##### PROVIDED TEXT #####

18.432 new on WWW: D-Lib; JoDI

From: Humanist Discussion Group (by way of Willard McCarty willard.mccarty_at_kcl.ac.uk>
Date: Thu, 16 Dec 2004 09:01:50 +0000

               Humanist Discussion Group, Vol. 18, No. 432.
       Centre for Computing in the Humanities, King's College London
                   www.kcl.ac.uk/humanities/cch/humanist/
                        www.princeton.edu/humanist/
                     Submit to: humanist_at_princeton.edu

   [1] From: Bonnie Wilson <bwilson_at_cnri.reston.va.us> (49)
         Subject: D-Lib Magazine 12/04

   [2] From: JoDI Announcements <jodi_at_ecs.soton.ac.uk> (67)
         Subject: JoDI (V5i4): Social Aspects of Digital Information in
                 Perspective

--[1]------------------------------------------------------------------
         Date: Thu, 16 Dec 2004 08:32:38 +0000
         From: Bonnie Wilson <bwilson_at_cnri.reston.va.us>
         Subject: D-Lib Magazine 12/04

Greetings:

The December 2004 issue of D-Lib Magazine (http://www.dlib.org/) is now
available.

This issue contains four articles, two conference reports, the 'In Brief'
column, excerpts from recent press releases, and news of upcoming
conferences and other items of interest in 'Clips and Pointers'. The
Featured Collection for December 2004 is the Library of Congress
collection: By the People, For the People: Posters from the WPA, 1936-1943.

The articles include:

The Role of RSS in Science Publishing: Syndication and Annotation on the Web
Tony Hammond, Timo Hannay and Ben Lund, Nature Publishing Group

Resource Harvesting within the OAI-PMH Framework
Herbert Van de Sompel, Los Alamos National Laboratory, Research Library;
Michael L. Nelson, Old Dominion University; and Carl Lagoze and Simeon
Warner, Cornell University

A Repository of Metadata Crosswalks
Carol Jean Godby, Jeffrey A. Young, and Eric Childress, OCLC Online
Computer Library Center, Inc.

Metadata Development in China : Research and Practice
Jia Liu, Peking University, China

The Conference Reports are:

How Fares the Wired Museum? Report on the 32nd Annual Conference of the
Museum Computer Network (November 10-13, 2004)

##### RAW RECORDS #####

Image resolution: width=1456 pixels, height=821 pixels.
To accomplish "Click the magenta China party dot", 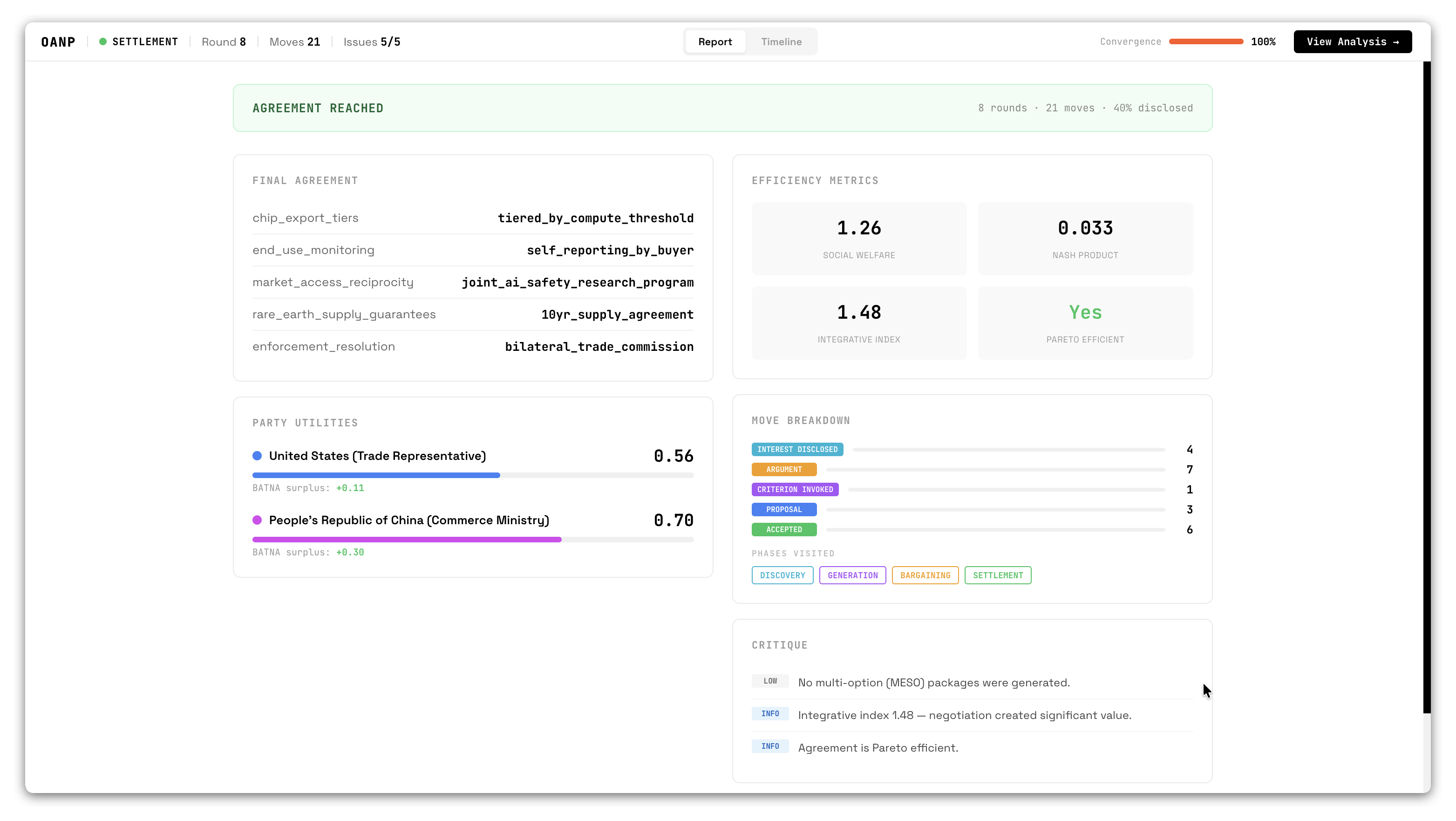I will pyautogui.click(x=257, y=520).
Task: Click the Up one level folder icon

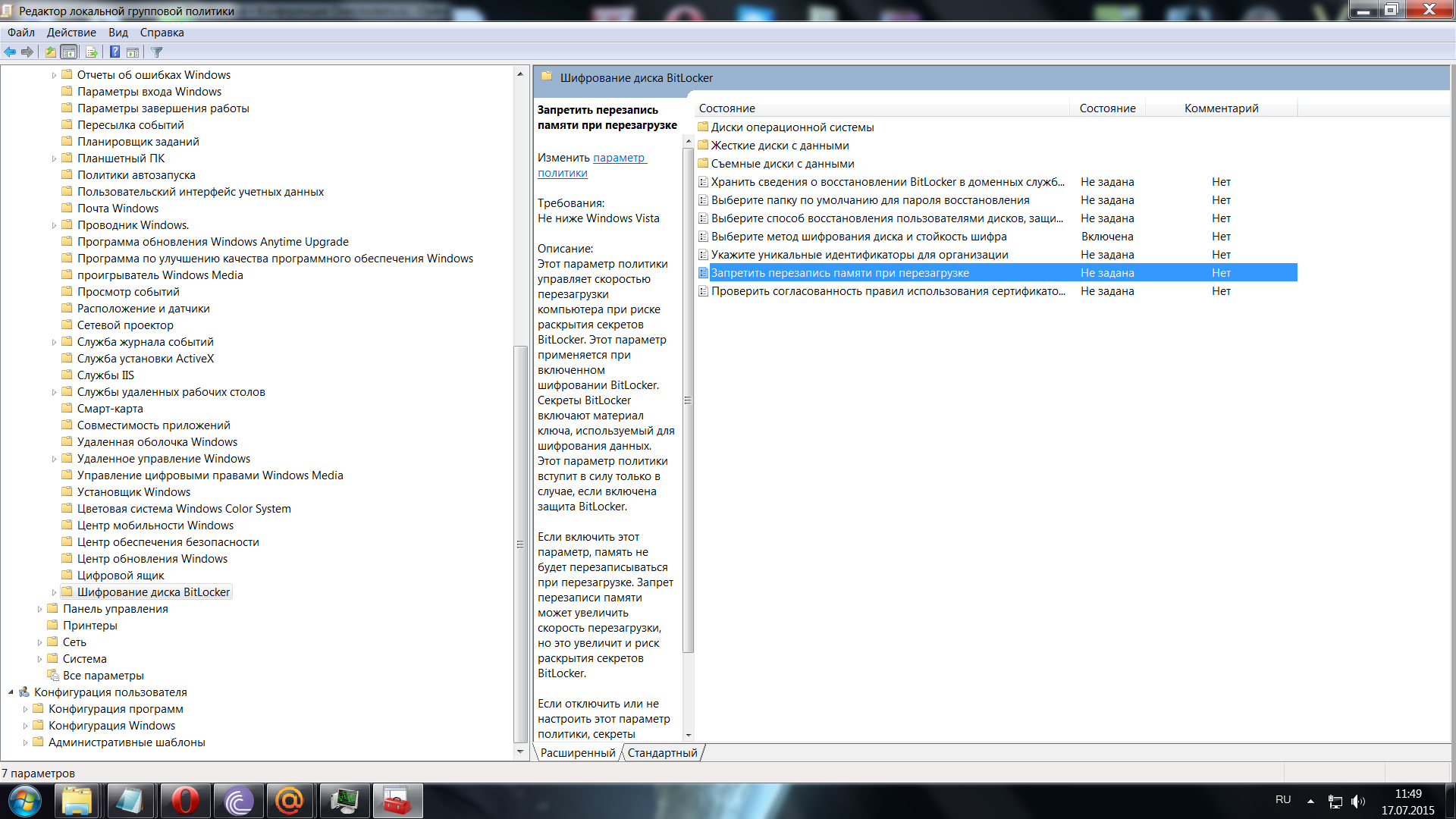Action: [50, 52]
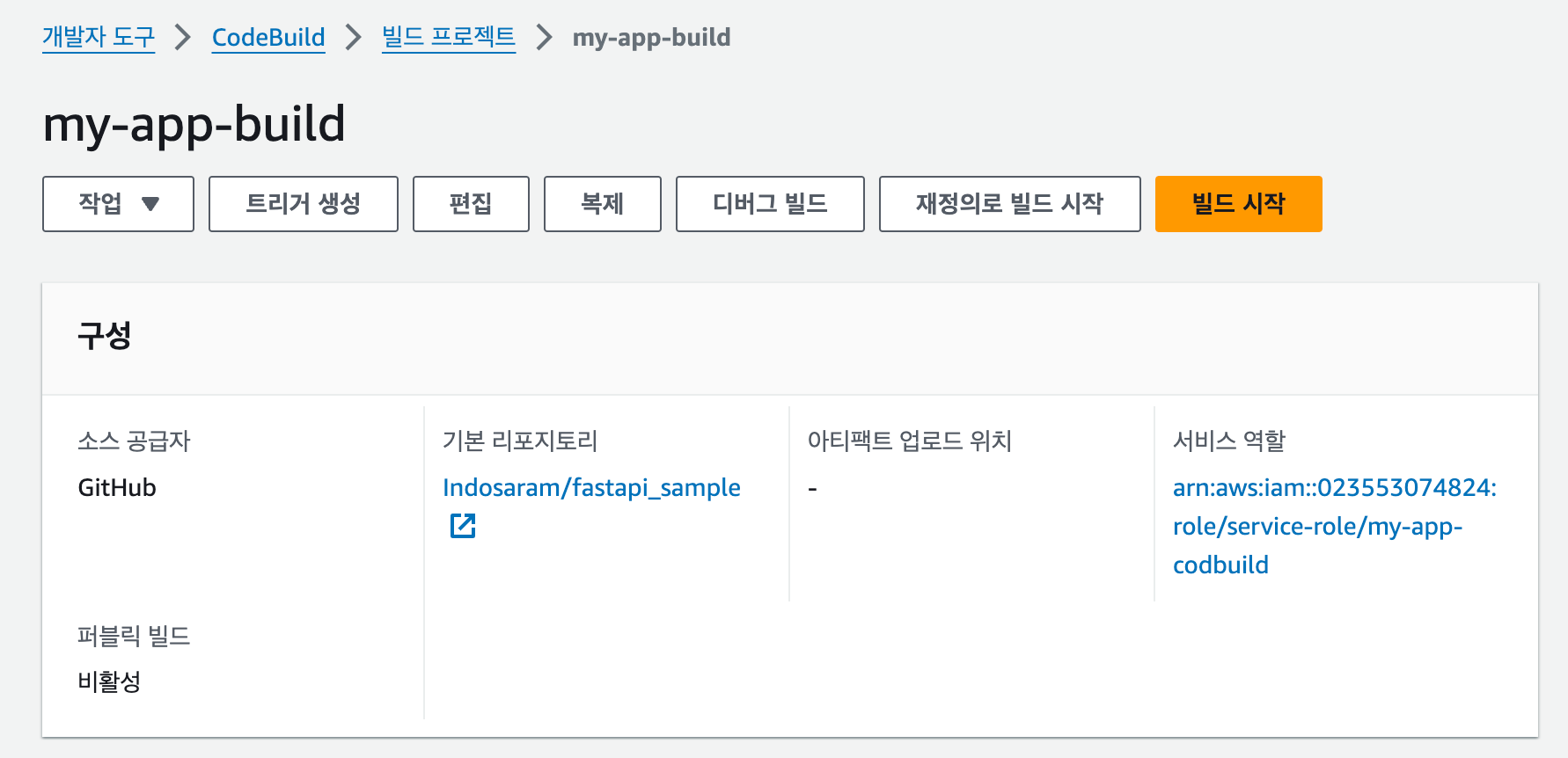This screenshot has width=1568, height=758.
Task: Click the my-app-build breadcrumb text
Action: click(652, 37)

#####

REQUIRED TASKS:
1. From the Humanist posting, list the titles of the articles in the December 2004 issue of D-Lib Magazine.
2. Please say whether each statement agrees with the Humanist posting, quoting the words that decide it: (a) The Featured Collection for December 2004 comes from the Library of Congress. (b) The December 2004 issue of D-Lib Magazine contains three articles. (c) Jia Liu is listed with Cornell University.
3. Write the next part of the Humanist posting, starting after its last line.

OUTPUTS:
1.
1. The Role of RSS in Science Publishing: Syndication and Annotation on the Web
2. Resource Harvesting within the OAI-PMH Framework
3. A Repository of Metadata Crosswalks
4. Metadata Development in China : Research and Practice

2.
(a) Yes: "The Featured Collection for December 2004 is the Library of Congress collection"
(b) No: "This issue contains four articles"
(c) No: "Jia Liu, Peking University, China"

3.
David Green, Knowledge Culture

ISMIR 2004: International Conference on Music Information Retrieval,
October 10-14, 2004, Universitat Pompeu Fabra, Barcelona, Spain
Michael Droettboom, Johns Hopkins University

D-Lib has mirror sites at the following locations:

UKOLN, University of Bath, Bath, England
http://mirrored.ukoln.ac.uk/lis-journals/dlib/

The Australian National University, Canberra, Australia
http://dlib.anu.edu.au/

State Library of Lower Saxony and the University Library of Goettingen,
Goettingen,
Germany
http://webdoc.sub.gwdg.de/edoc/aw/d-lib/

Universidad de Belgrano, Buenos Aires, Argentina
http://www.dlib.org.ar

Academia Sinica, Taipei, Taiwan
http://dlib.ejournal.ascc.net/

BN - National Library of Portugal, Portugal
http://purl.pt/302

(If the mirror site closest to you is not displaying the December 2004
issue of D-Lib Magazine at this time, please check back later. There is a
delay between the time the magazine is released in the United States and
the time when the mirroring process has been completed.)

Bonnie Wilson
Editor
D-Lib Magazine

--[2]------------------------------------------------------------------
         Date: Thu, 16 Dec 2004 08:35:00 +0000
         From: JoDI Announcements <jodi_at_ecs.soton.ac.uk>
         Subject: JoDI (V5i4): Social Aspects of Digital Information in
Perspective

Journal of Digital Information announces
A SPECIAL ISSUE on Social Aspects of Digital Information in Perspective
(Volume 5, issue 4, December 2004)
Special issue Editors: Roberta Lamb and Susan Johnson, University of
Hawaii, Manoa

   From the special issue editorial:
"This special issue showcases a series of studies that are guided by the
methods and perspectives of Social Informatics. This line of inquiry
extends a research stream of the late Rob Kling, a pioneer in social
informatics studies who strived for over 30 years to make social issues
central to discussions about computing and information systems.

"Within the past decade, social informatics research has grown to encompass
a widening and interdisciplinary interest in studies that carefully examine
the ways in which information and communications technologies (ICTs) are
bound up in everyday social and organizational structures. It draws
researchers who focus on the inter-relationships among people, their
institutional and cultural contexts, and their uses of ICTs. This focus on
'ICT use in context' diverts some attention from the task at hand to pay
more careful attention to the power relations that shape the task and the
setting, as well as the roles of the social actors who use ICTs to perform
their situated tasks.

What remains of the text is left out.